Symantec and Carbon Black, working with Huntress, have documented Operation Olalampo, a new MuddyWater (also tracked as Seedworm) espionage campaign that has hit at least nine countries. The Iran-linked actor uses DLL sideloading by abusing two trusted binaries - sentinelmemoryscanner.exe sideloads sentinelagentcore.dll - to deploy the open-source ChromElevator tool, which steals passwords, cookies, and payment-card data from Chromium browsers while bypassing App-Bound Encryption. The campaign also uses Node.js-based implants that drop PowerShell scripts for reconnaissance, SAM-hive theft, screenshot capture, and SOCKS5 reverse-proxy tunneling. Stolen data has been staged on the public file-transfer service sendit[.]sh.
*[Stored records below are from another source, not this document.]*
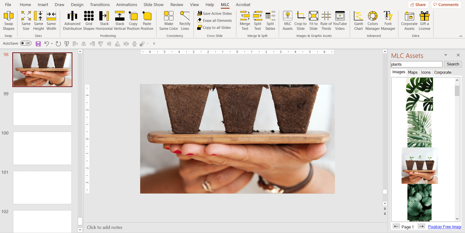This screenshot has height=233, width=465.
Task: Expand the undo history dropdown arrow
Action: (x=52, y=44)
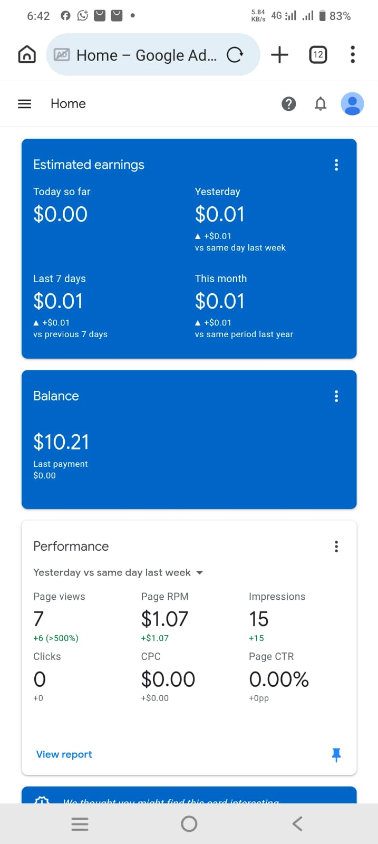
Task: Tap the Android recent apps button
Action: pos(80,824)
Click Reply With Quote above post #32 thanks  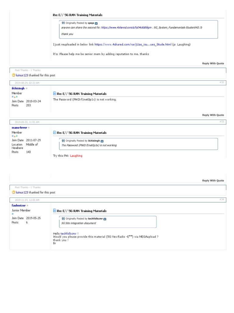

Symantec's Threat Hunter Team detailed a global cyber-espionage campaign by MuddyWater (a.k.a. Seedworm, Static Kitten, Temp Zagros), an APT linked to Iran's Ministry of Intelligence and Security. The group hit at least nine organizations on four continents in Q1 2026 - including a major unnamed South Korean electronics manufacturer where attackers maintained access from February 20 to 27. They abused signed legitimate binaries fmapp.exe (a Fortemedia audio utility) and sentinelmemoryscanner.exe (a SentinelOne component) to sideload malicious DLLs called fmapp.dll and sentinelagentcore.dll, both carrying the ChromElevator post-exploitation tool that lifts data from Chrome-based browsers. Stolen files were staged through public file-transfer service sendit[.]sh to blend in.
Rapid7 disclosed an Iranian state-sponsored intrusion that disguised itself as a Chaos ransomware attack to mask the real goal: cyber-espionage. The threat actor (assessed with moderate confidence as MuddyWater, linked to Iran's Ministry of Intelligence and Security) initiated chat requests through Microsoft Teams, walked employees into screen-sharing sessions, then captured credentials and manipulated MFA prompts. Some victims were asked to type their passwords into local text files during the call. Persistence came from a custom backdoor (Game.exe) deployed alongside DWAgent, AnyDesk, and RDP. The fake ransomware note and Chaos leak-portal entry concealed the espionage.